Here’s a look at today’s headlines:
Grant County has been awarded $11,573 to supplement and expand emergency food and shelter programs. This award is part of $120 million that Congress has appropriated for EFSP, and the award for this area is based on the total number of unemployed as compared to the total number of unemployed in all qualifying jurisdictions in the country. The Phase 32 Local Board for Grant County will decide the distribution of the funds based on established priorities among community needs. Funds go to non-profit organizations that meet the criteria in assisting the neediest with emergency shelter, food, and assistance with rents and utilities.
The New Mexico Department of Health and Project ECHO announced a new collaborative effort to treat TB patients in New Mexico. Project ECHO, or the Extension for Community Healthcare Outcomes, utilizes telementoring and knowledge sharing to build primary care capacity to treat complex conditions such as TB. According to Department of Health data, there were 50 cases of active TB in New Mexico in 2014, which is a rate of 2.4 per 100,000, compared to the national rate of 3.0. Tuberculosis is an airborne disease and is the second leading infectious disease killer in the world.
.S. Senator Tom Udall issued the following statement celebrating the fifth anniversary of the Affordable Care Act (ACA) being signed into law: “Five years ago today, hundreds of thousands of New Mexicans had no access to health insurance. Our state had one of the highest rates of uninsured, and among the highest rates for chronic disease. Many New Mexicans couldn’t afford to see a doctor when they or their children got sick. They didn’t have access to life-saving cancer screenings. Too many were one serious illness from bankruptcy. Five years later, it’s clear the Affordable Care Act has been incredibly important to New Mexico. Over 230,000 more New Mexicans now have insurance, and — thanks to the law — health care is one of the strongest parts of our economy. Being a woman is no longer a pre-existing condition. Children can stay on their parents’ health care policies until they turn 26. And people with pre-existing conditions have protection.

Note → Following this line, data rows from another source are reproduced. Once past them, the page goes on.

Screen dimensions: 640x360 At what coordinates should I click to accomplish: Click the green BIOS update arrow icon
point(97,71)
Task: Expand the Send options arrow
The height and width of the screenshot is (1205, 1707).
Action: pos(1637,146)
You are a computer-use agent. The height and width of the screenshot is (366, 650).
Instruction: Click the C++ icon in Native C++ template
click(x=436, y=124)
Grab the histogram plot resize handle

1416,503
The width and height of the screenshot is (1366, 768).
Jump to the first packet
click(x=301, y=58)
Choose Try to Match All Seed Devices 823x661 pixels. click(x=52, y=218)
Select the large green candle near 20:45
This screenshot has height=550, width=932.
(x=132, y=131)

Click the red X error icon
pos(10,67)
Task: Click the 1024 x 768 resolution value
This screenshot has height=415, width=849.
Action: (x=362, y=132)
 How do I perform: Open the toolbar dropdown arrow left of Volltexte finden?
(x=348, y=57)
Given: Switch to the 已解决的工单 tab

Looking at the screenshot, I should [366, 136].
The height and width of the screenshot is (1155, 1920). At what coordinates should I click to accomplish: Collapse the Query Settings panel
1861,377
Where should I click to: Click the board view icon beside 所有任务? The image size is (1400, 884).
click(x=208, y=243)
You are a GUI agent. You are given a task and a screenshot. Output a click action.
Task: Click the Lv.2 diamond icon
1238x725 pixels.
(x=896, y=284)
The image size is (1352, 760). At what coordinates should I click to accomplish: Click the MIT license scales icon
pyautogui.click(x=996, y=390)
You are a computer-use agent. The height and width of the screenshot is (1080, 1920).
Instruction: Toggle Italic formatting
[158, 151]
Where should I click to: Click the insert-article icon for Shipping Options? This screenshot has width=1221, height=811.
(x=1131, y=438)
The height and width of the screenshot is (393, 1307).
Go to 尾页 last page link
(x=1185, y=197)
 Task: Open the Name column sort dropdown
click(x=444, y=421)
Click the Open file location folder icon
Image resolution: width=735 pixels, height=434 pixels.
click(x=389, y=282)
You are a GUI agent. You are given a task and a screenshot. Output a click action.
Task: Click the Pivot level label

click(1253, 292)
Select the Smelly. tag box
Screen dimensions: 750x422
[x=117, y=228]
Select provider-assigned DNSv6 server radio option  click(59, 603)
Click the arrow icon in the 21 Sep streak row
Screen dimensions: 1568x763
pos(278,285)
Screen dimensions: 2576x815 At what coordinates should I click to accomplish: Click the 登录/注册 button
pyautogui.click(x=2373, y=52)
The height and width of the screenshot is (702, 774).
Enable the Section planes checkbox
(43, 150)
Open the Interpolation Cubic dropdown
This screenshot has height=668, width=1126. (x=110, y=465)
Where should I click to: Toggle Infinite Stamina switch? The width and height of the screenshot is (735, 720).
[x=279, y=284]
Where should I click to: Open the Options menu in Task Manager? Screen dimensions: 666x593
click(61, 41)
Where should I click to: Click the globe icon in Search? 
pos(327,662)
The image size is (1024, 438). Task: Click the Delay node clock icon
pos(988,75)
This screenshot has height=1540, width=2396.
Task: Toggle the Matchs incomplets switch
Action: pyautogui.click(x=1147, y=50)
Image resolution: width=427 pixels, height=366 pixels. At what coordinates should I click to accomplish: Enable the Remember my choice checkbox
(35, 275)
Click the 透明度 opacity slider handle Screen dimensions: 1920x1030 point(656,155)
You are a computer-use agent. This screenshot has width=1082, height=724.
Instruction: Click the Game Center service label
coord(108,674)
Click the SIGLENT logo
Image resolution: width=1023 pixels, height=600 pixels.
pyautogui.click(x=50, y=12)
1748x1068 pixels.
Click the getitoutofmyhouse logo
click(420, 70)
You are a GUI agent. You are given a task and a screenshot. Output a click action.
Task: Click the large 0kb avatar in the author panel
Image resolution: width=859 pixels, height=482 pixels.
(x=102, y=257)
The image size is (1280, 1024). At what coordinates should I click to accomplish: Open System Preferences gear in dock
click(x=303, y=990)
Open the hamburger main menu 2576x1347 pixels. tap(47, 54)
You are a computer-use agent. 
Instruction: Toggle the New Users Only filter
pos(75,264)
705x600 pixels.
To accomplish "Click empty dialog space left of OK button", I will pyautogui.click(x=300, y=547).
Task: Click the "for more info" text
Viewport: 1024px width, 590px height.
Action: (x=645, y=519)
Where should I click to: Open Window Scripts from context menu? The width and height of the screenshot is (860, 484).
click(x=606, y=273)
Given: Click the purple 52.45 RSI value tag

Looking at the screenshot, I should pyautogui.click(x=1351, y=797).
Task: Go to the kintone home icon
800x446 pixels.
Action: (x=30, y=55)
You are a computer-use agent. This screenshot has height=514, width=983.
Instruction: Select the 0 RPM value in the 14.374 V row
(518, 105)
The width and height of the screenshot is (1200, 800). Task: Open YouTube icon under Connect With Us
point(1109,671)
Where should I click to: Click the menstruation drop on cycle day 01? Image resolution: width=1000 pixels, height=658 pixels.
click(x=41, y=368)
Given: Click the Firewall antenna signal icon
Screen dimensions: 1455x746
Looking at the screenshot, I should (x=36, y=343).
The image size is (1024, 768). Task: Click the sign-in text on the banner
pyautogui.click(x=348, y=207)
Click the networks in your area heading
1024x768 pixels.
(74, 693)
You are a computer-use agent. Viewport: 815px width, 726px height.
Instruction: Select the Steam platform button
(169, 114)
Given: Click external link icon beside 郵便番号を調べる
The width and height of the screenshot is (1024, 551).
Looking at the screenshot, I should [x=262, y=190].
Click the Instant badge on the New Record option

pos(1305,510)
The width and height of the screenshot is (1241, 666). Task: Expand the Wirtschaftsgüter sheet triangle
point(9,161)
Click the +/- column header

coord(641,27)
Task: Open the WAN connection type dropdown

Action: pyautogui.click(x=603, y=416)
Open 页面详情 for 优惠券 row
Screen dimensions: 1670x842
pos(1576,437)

Deming Public Schools elected Ron Wolfe as president of the Board, with John Sweetser serving as vice president and Bayne Anderson as secretary. After electing officers, the board put off a decision that would make Deming Public Schools year-round schooling. Residents, staff, and students all turned out last week to learn more about the proposal, and to make their opinions heard during the public forum portion of the meeting. A fifth grader gave a presentation to the board about why she believed the new calendar would negatively affect students, and her mother asked the members to consider all DPS students and “not just some poor demographic students” when making their decision.